When BOSCO found him, he told what little he knew about his village and also that he had an elder brother who worked in Pandavapura near Mandiya district. In just 24 hours the team reached his parents only to be told that Shekhar hadn’t got lost as he believed, he had been deserted!!! They didn’t want him then, they didn’t want him now. Think about the disillusionment of the boy. All this time he thought he had a family who loved him and could be out there looking for him, only to learn that all the pining all these years had only been his. Produced in front of the Child Welfare Committee under the Ministry of Women and Child Development on the failure to reunite Shekhar to his family, it was decided that he will be categorized as a street child from now on, children who have no family of their own, and will be assigned to the care of the State Children’s Home, the Bala Kana Bala Mandira till the time he finishes school and can stand on his own feet.

This is the story of those small people on the street you see, dirty, unkempt, unhealthy, with hollowness in their eyes you can’t quiet understand. On conversation with the grass root workers who actually rescue and rehabilitate them, I learn that these children are deserted by parents and families at birth or later due to monetary constraints or gender discrimination; or they are runaways who fled from a home where there was violence against the mother due to drunkenness of the father, remarriage of the mother to the man she now lived with or other domestic strife. A sense of guilt or perhaps the need to escape from the conditions at home sometimes lead children to leave their home. Deserted or run away, both ways, life for these children is worse on the streets than it would have been with their parents.

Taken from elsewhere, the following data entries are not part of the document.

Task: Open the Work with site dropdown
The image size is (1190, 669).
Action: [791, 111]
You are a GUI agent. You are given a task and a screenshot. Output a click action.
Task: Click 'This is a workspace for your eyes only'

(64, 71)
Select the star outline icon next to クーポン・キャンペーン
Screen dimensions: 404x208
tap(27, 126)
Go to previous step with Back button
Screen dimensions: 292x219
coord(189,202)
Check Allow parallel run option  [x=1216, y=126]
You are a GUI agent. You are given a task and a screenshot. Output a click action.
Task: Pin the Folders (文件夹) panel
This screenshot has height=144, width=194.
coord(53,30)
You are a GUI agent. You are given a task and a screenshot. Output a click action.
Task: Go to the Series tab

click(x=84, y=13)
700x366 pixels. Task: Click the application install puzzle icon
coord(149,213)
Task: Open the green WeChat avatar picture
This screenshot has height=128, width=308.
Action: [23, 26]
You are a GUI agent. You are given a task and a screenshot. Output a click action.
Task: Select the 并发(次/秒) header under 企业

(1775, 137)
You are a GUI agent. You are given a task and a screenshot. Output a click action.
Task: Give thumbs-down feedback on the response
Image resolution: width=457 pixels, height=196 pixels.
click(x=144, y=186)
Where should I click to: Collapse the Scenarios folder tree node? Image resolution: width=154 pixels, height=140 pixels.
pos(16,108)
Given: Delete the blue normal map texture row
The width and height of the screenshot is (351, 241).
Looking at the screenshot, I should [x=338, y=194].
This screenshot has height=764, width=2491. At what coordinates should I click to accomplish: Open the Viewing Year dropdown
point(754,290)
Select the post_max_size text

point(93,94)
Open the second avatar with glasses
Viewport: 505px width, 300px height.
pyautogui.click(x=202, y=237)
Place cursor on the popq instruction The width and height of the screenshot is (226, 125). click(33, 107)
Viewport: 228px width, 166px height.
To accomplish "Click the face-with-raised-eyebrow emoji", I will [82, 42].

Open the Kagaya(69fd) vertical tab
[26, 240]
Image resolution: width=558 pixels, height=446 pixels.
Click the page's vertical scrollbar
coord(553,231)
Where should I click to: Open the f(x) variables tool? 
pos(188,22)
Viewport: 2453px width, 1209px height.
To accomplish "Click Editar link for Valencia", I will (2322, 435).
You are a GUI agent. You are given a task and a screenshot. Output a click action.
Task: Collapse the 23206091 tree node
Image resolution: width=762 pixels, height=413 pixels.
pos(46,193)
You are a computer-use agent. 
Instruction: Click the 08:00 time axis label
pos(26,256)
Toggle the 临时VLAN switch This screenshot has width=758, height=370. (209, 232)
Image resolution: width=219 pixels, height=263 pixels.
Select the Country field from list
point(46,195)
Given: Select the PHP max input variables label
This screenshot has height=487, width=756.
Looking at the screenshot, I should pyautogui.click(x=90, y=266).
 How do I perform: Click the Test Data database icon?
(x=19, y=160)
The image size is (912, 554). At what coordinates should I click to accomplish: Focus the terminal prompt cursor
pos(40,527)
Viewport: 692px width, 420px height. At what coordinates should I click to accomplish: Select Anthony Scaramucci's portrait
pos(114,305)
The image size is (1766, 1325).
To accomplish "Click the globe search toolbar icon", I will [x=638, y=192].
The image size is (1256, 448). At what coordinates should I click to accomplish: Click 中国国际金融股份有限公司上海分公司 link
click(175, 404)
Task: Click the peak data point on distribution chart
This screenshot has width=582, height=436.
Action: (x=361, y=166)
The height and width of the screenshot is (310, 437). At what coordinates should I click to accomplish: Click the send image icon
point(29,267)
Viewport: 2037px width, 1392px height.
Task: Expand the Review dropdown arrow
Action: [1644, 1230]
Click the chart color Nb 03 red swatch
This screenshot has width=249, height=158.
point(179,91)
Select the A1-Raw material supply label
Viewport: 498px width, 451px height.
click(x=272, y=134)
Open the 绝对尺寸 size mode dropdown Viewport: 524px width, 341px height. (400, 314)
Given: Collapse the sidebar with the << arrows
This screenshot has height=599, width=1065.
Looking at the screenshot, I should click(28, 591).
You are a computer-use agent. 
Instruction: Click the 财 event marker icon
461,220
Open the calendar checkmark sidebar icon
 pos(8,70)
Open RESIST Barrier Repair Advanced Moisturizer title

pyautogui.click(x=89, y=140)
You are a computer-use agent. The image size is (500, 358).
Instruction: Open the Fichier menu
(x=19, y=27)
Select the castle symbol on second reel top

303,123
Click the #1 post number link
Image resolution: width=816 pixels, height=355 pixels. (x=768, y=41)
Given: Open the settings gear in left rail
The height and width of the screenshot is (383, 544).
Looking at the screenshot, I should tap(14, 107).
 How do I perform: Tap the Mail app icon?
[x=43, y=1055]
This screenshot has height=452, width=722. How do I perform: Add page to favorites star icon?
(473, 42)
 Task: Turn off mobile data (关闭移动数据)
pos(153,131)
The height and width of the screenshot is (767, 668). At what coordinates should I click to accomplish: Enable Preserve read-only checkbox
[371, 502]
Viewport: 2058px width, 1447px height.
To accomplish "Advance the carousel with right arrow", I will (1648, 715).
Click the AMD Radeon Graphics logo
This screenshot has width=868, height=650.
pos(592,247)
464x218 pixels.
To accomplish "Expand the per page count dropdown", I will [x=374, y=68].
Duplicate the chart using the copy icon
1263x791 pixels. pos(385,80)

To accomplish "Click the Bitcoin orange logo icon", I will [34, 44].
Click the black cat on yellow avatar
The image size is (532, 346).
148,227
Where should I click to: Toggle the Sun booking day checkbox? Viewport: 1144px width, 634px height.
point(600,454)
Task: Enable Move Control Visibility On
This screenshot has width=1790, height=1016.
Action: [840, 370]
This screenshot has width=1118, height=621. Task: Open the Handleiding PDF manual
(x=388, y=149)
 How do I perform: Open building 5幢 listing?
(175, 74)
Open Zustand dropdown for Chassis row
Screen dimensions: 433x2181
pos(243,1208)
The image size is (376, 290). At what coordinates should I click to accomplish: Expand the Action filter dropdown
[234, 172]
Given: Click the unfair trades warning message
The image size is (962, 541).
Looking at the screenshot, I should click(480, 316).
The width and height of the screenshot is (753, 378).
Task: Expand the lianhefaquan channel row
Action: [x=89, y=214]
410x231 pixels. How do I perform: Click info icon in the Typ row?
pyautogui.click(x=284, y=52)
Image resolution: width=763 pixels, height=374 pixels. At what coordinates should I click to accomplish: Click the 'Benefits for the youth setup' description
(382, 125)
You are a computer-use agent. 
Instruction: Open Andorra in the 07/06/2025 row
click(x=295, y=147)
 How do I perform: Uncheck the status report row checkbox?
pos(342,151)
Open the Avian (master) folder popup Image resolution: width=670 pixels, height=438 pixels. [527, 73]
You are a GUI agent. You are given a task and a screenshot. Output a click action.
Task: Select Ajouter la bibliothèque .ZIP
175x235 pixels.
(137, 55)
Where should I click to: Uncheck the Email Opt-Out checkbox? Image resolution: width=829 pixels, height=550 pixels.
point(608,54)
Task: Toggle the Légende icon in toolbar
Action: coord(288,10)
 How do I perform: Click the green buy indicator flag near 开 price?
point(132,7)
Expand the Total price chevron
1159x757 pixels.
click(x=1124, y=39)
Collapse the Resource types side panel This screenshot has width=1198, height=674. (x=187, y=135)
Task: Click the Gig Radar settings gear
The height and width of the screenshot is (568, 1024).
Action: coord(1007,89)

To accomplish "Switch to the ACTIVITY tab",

No matter what the reason is behind their landing in such a situation, I just wonder how it would be for a mother to learn of her child going about in the traffic, in the scorching heat of the after noon sun, empty stomach, without water and exposed to danger. And I’d choose to die before I see that day. In this light I deem these children so very unfortunate. What is more unfortunate than not have a guardian.

I think the government of India should innovate and come up with provisions for poor people who are unable to look after their children. In an advanced country like UK, the state takes the custody of a child temporarily if the parents are unable to look after the health of the child. There are care centers for these children where their nutrition is ensured. The parents get the custody of the child after they prove or commit to look after their children. For a country that has looked into such minute aspects of child care, can you think about what provisions it must have to cater to other aspects of a child’ welfare. I think the government of India seriously needs ideas and I urge all the NGOs and CBOs working in this area to strengthen their advocacy programs just to ensure the welfare of children- there should have been no need to desert children if there had been a government program to support these families; these children wouldn’t have to flee from their homes.

It’s difficult to identify with dirty looking children, unknown to you and with whom you just cannot relate so it’s understandable when you don’t really feel for them let alone contribute your empathy to their cause. Trust me, I know how it is. But if you are a mom, and you have a 5 year old son who is the centre of your universe for just a moment think due to a twist of faith, he was to get lost one day and no amount of search yields you information about his whereabouts, how will each night be, how will each meal time be, how will each bed time be when you will wonder if your son has had a mouthful to eat, if your son has a shelter, if his small body has a blanket to protect him from the cold and you shudder to think about the big bad world out there.

I wish each mother came forward to support this cause to rehabilitate children on the street, I wish they marched along with organizations like BOSCO, APSA, ECHO, REDS, Paraspara and others, to help provide for them for a better education and other needs. I wish we begin to see in these nameless faces our own children. I wish we did our part to help these motherless children to go on ahead and one day equipped with education become parents themselves and find the joy of a family once again.

I thank BOSCO Mane Bangalore to have shown me this world. I wish them all the luck and support in their mission to rescue street children and reunite them to their families.